Dear Friends ~ I was standing motionless in the kitchen, completely absorbed by the articles and apps open on my phone one recent morning, when my six-year-old entered the room for his breakfast and requisite morning hug. He was chattering and asked me a question that didn't register in my distracted state, and frankly agitated me because at that early hour my mind already was stretched in countless directions and tormented by emotions about people and places far from our kitchen. Perceptive to my anxious state (and undeterred by my obvious mood), he sidled up next to me, craned his neck to see the phone screen and asked, "Mom, what are you looking for?"
Pause. "That's a great question, buddy. I'm not really sure." I put down the phone.
What are any of us looking for when we turn and re-turn to our distracting compulsions? Maybe answers. Or hope. Or reassurance. Or healing. Or love. But as Barbara Brown Taylor helpfully reminds us, "The treasure we seek requires no lengthy expedition, no expensive equipment, no superior aptitude or special company. All we lack is the willingness to imagine that we already have everything we need. The only thing missing is our consent to be where we are."

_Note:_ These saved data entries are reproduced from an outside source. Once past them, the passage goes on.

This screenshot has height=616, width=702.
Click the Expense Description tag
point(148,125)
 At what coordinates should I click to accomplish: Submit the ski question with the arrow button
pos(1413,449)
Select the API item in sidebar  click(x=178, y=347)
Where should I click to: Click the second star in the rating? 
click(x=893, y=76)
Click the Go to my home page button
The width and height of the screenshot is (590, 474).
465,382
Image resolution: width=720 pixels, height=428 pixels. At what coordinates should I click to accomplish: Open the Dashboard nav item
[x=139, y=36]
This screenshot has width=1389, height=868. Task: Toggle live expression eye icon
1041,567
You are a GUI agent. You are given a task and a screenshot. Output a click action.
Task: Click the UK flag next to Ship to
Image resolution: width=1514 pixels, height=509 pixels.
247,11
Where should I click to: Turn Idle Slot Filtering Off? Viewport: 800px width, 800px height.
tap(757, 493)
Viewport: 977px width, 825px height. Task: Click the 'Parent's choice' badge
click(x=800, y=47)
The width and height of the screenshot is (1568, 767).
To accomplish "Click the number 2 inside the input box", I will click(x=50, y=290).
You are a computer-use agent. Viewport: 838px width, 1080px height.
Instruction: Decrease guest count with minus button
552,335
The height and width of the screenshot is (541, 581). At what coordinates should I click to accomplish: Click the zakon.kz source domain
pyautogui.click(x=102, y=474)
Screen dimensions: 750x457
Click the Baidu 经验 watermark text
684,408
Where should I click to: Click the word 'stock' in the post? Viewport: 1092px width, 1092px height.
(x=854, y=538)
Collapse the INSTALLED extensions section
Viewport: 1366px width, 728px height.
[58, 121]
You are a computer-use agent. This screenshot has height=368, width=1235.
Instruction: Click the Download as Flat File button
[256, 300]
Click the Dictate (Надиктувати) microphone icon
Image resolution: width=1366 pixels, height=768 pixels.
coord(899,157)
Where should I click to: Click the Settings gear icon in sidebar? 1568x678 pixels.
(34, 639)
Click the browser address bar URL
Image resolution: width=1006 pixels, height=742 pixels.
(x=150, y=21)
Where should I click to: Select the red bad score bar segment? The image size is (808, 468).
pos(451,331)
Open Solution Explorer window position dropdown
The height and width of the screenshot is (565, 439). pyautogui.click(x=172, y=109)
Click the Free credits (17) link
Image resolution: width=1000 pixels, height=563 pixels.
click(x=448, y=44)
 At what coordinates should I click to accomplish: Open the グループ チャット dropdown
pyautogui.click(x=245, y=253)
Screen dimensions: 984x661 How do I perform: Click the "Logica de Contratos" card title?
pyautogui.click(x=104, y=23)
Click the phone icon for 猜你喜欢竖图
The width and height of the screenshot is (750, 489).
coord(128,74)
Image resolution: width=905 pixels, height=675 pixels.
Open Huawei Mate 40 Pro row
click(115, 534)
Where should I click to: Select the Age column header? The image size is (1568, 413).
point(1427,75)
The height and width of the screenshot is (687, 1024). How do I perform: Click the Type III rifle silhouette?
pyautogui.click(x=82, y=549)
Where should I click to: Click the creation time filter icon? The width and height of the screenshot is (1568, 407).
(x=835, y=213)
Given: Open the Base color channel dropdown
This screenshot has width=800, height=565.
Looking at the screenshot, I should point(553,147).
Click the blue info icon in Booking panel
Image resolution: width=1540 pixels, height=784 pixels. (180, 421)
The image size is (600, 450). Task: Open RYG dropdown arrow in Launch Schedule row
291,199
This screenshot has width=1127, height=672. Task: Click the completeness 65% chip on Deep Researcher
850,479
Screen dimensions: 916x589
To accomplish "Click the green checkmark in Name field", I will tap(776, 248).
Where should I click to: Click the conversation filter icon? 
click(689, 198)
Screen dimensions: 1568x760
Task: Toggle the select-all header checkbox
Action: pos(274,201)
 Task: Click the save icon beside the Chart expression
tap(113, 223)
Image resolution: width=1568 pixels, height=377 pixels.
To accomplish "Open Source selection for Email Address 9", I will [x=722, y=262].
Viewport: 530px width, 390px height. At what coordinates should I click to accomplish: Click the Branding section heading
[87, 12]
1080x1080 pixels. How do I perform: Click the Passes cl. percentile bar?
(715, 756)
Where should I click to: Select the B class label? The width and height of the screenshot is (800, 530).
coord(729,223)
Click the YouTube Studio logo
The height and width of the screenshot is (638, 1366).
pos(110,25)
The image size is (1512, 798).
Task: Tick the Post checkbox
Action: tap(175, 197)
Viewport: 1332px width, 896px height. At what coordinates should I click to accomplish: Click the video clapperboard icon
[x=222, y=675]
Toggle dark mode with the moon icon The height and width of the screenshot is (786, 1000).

One of the most powerful medicines for our anxious, agitated hearts can be found in the small, daily moments that make up a life. When we attune ourselves to the gifts that surround us, we have abundant opportunity to connect, create, receive and give--to allow ourselves rest from tiresome striving and appreciate that in actuality we live steeped in "enough". ~Joy
An insight made available to us by the hermit's life is that we are all, each one of us, a hermit; that in the end we know we are a unique creation of God, and alone because of that uniqueness, and that this alone-ness become solitude is the meeting place with God. This is true no matter how social and communal our exterior lives may be. It is within our interior solitude, the solitude and silence that many of us (including hermits) try to shut out with noise and activity of various sorts in order to evade that encounter, that we are called into truth and confrontation with mercy, that we are given what it is we have to give in our encounters with other people who in their own lives are engaged in the same searching.